**提供テキスト:**
=======
ゲージ圧力:0.2〜2MPa、好ましくは0.3〜1.5MPa、さらに好ましくは0.4〜1.2MPa(特に0.5〜1.0MPa)
反応温度:110℃以上、好ましくは120℃以上、さらに好ましくは130〜200℃(特に160〜190℃)
【0052】
上記水熱合成によって得られるチタニア化合物は、層状に積層されたチタン酸塩と酸化チタンが巻回した細線状化合物になっている。この巻回細線状化合物は、必要によって洗浄(特に水洗)した後、プロトン酸と接触させることによってイオン交換もしくはイオンを脱離し、次いで脱水処理することが望ましい。プロトン酸と接触させることにより、チタン酸塩(xM2O・yTiO2)部分が、チタン酸(例えばH2Ti37・nH2O。特にH2Ti37・3H2O)になる。また乾燥処理により、チタン酸が含水型酸化チタン(H2Ti37)になり、更に乾燥が進むと酸化チタン(TiO2)になる。尚、これら後処理を実施しても、巻回細線状構造は維持され、後処理の段階に応じて各種の巻回細線状チタン化合物を製造できる。ただし乾燥が進んで当初のチタン酸塩部分が酸化チタンになると、全体が酸化チタンとなり、化合物レベルでは巻回構造は消失してTiO2(B)構造となる。
【0053】
尚、巻回細線状化合物の凝集力は比較的弱いため、反応液の除去、プロトン酸液の除去、および水洗液の除去のいずれの場合においても弱い凝集力で結合している凝集体を維持するためには、外力を強く作用させないようにして液体部分を分離除去することが推奨される。液体部分の分離除去手段としては、遠心分離を採用してもよいが、自然沈降(デカンテーション)や濾過等を採用する方が望ましい。本発明では巻回細線状化合物のハンドリング性が高く、沈降性も高まっており、自然沈降(デカンテーション)や濾過などを採用しても、液体からの分離回収を極めて容易に行うことができる。
【0054】
プロトン酸としては、例えば、塩酸、硫酸などの強酸(鉱酸)が一般的である。プロトン酸と接触させる場合のプロトン濃度は、例えば、0.1mol/L以上、好ましくは0.3mol/L以上、さらに好ましくは0.5mol/L以上である。プロトン酸濃度が低すぎると、チタン酸塩とのプロトン交換効率が低下する。プロトン酸濃度の上限は特に限定されないが、製造コストの観点から上限を設定してもよい。またプロトン酸濃度が高いと、チタン酸塩が一部溶解することもある。プロトン濃度は、例えば、6mol/L以下、好ましくは5mol/L以下、さらに好ましくは3mol/L以下にしてもよい。
=======
**保存データ:**
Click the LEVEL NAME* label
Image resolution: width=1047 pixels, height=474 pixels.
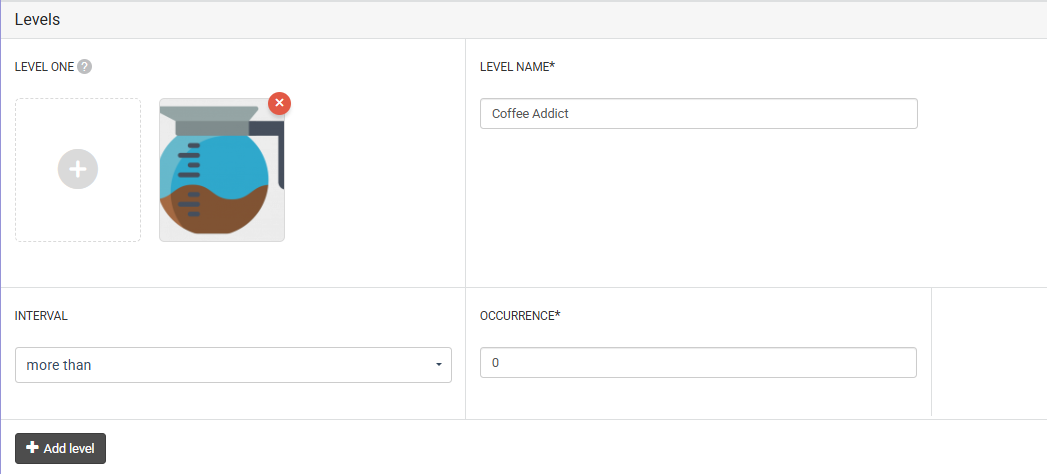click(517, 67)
=======
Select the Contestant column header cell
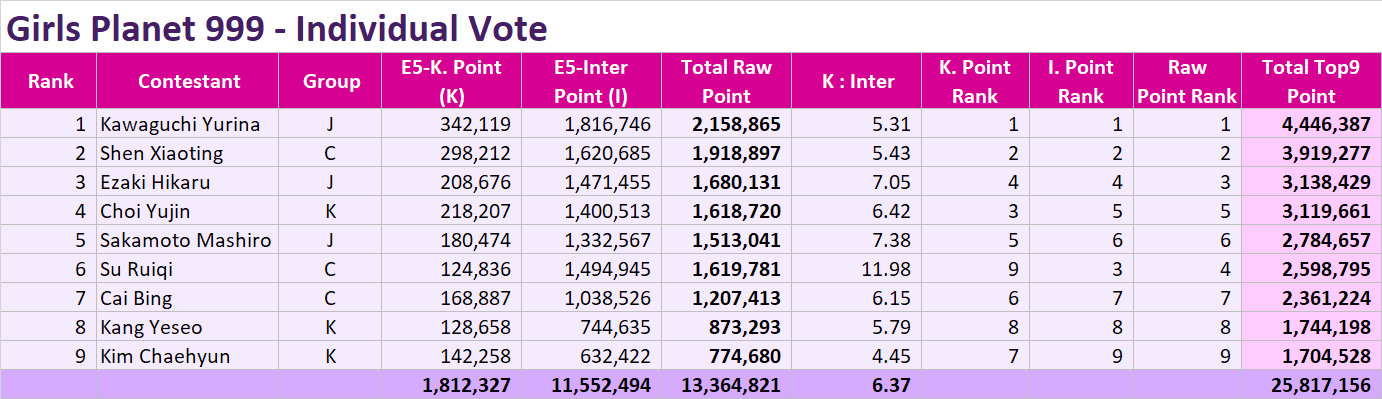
=======
**作業指示:** チタニア化合物の製造を扱った文章の続きを、最後の文の後から書くこと。

**回答:**
【0055】
水熱合成されたチタニア化合物は、まず乾燥処理されるが、そのときの乾燥処理の方法は特に限定されず、凍結乾燥、加熱乾燥、減圧乾燥(真空乾燥)、風乾燥、およびこれらを適宜組み合わせた乾燥手法(真空凍結乾燥、加熱減圧乾燥等)等を適宜採用できるが、ナノ状物質を外部環境へ拡散させないためには、密閉性のよい真空乾燥器を用いることが望ましい。チタン酸を含水型酸化チタンにするのは、比較的マイルドな乾燥条件(例えば、常圧で加熱乾燥する場合には、70〜150℃程度の加熱条件)でよいが、含水型酸化チタンを酸化チタンにするには、比較的強い乾燥条件(例えば、常圧で加熱乾燥する場合には、300〜600℃程度の加熱条件)が求められる。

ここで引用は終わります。